International Link-Up with Rotary Club No 1, Chicago
Three years ago, thanks to the strenuous efforts of Ayr Rotarian John Ewing, he and a few fellow-members were able to meet a Rotary VIP from the US: Robb Knuepfer, a Rotary International Director and past-president of Rotary Club No 1, Chicago, Illinois. This was where Rotary was founded in 1905 by Paul Harris, a successful city lawyer, and was where he and his Chicago club colleagues began the world’s first Service Club. By the time of Harris’ death in 1947, Rotary International had grown to more than 200,000 members in 75 countries (now 1.3 million).
The main purpose of that meeting in June 2019 was to present Robb (also a successful retired Chicago lawyer) with a duplicate of the Paul Harris, interactive picture which had been given by Ayr Rotary Club to the Turnberry Hotel and now hangs in the hotel lobby.
The picture was the brainchild of John and includes an audio link to a speech by Paul Harris made at the 1933 Rotary Convention in Boston and broadcast nationally in the US. This recording was edited to include only the tribute Harris pays to Robert Burns, the internationally renowned Scottish bard. Paul says in the recording that Burns’s philosophy embraces the true meaning of Rotary. Both, of course, were great humanitarians and the commonly held belief is that Paul Harris developed his love of mankind during his visits to Ayrshire with his wife Jean, and staying at the manse with her brother, the Church of Scotland minister in Annbank.

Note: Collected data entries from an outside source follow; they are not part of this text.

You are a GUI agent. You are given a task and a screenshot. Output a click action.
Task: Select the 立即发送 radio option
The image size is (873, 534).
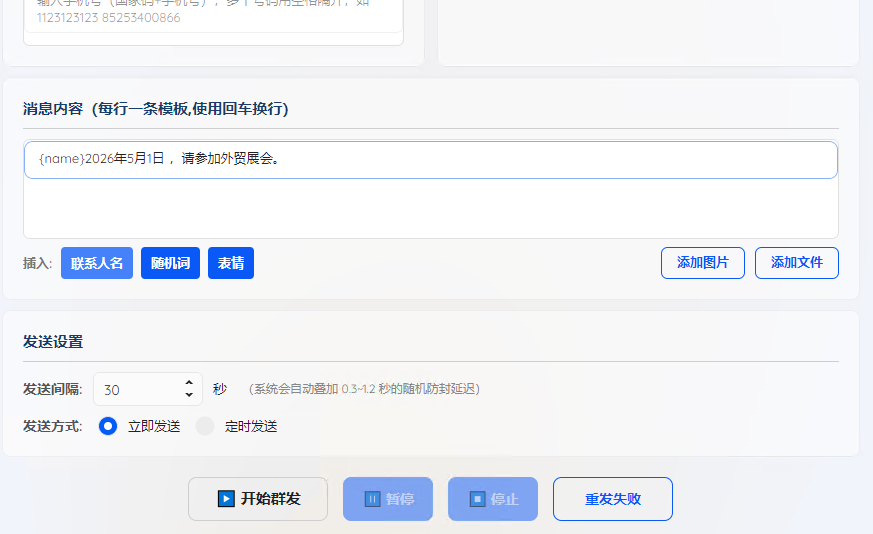point(108,426)
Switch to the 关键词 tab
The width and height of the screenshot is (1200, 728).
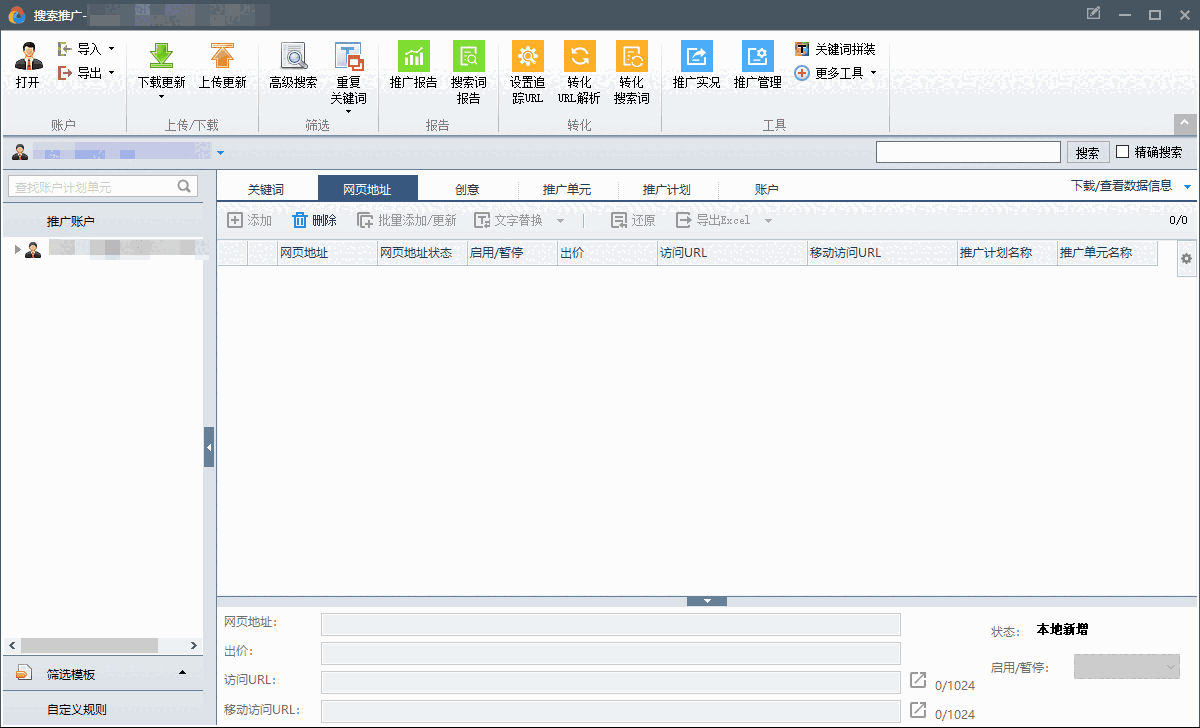(267, 187)
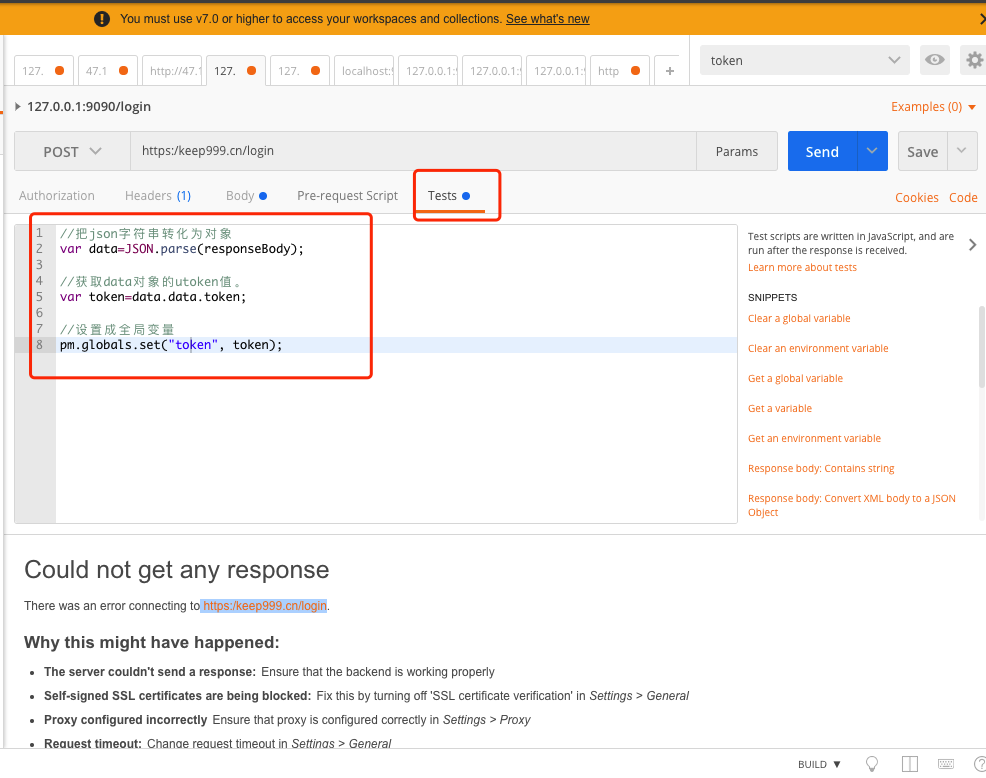Open the token environment dropdown
986x778 pixels.
[x=805, y=60]
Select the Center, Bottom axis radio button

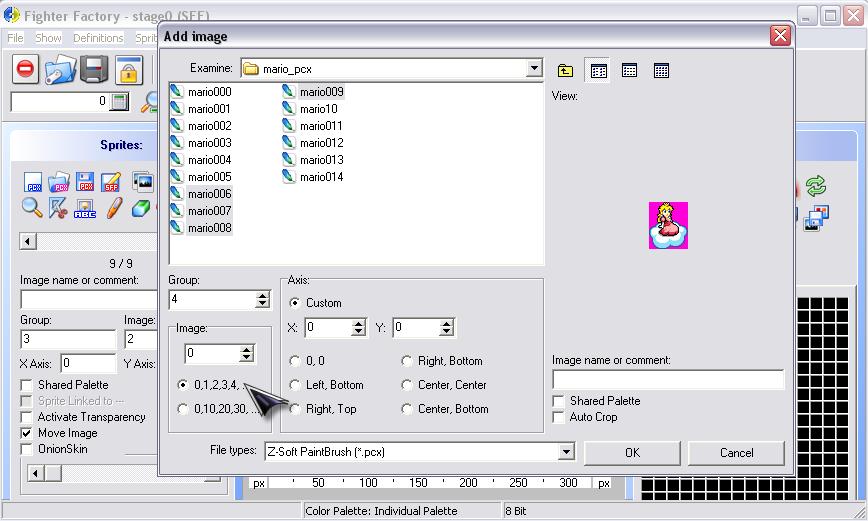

Interestingly, Abraham Lincoln, (yet another lawyer from Illinois) is reputed to have carried a copy of the works of Robert Burns at all times.
Last week, a virtual meeting was held between the two Rotary clubs as a demonstration of their common interests and to celebrate Paul Harris’s connections with Ayrshire and Robert Burns. The meeting was opened with the ringing of the Chicago club’s 100th anniversary bell, a custom begun in 2005.
Rob Knuepfer opened proceedings with an update of the remarkable progress made by the Chicago club on the restoration of the former home of the Rotary founder. Harris and his wife, Jean, purchased the Tudor-style house in southern Chicago, Illinois, USA in 1912.
It was there that some of the world’s first Rotarians met and fostered the friendship on which Rotary was built. After Paul’s death in 1947, Jean sold the home. It changed owners twice more before a group of Rotarians purchased it in 2005 with money they borrowed from the charitable foundation of the Rotary Club of Naperville, Illinois, USA. The house, named Comely Bank after the district in Edinburgh where Jean had been born, has now been restored to the way it looked in the 1940s and is open for public viewing and to use as a meeting place for Rotary members. It is entirely fitting that it is in this house that the duplicate picture gifted by the Rotary Club of Ayr to the Chicago club now hangs.
Ayr Rotary president Bob Cherry thanked Rob for his update and introduced John Ewing who gave an excellent account of the links between Paul Harris and Ayrshire and (for the benefit of the newer members of both clubs) a description of the June 2019 meeting with Rob Knuepfer to present the Paul Harris interactive picture. John’s talk included a running of the short video which can be accessed from the picture by QR code.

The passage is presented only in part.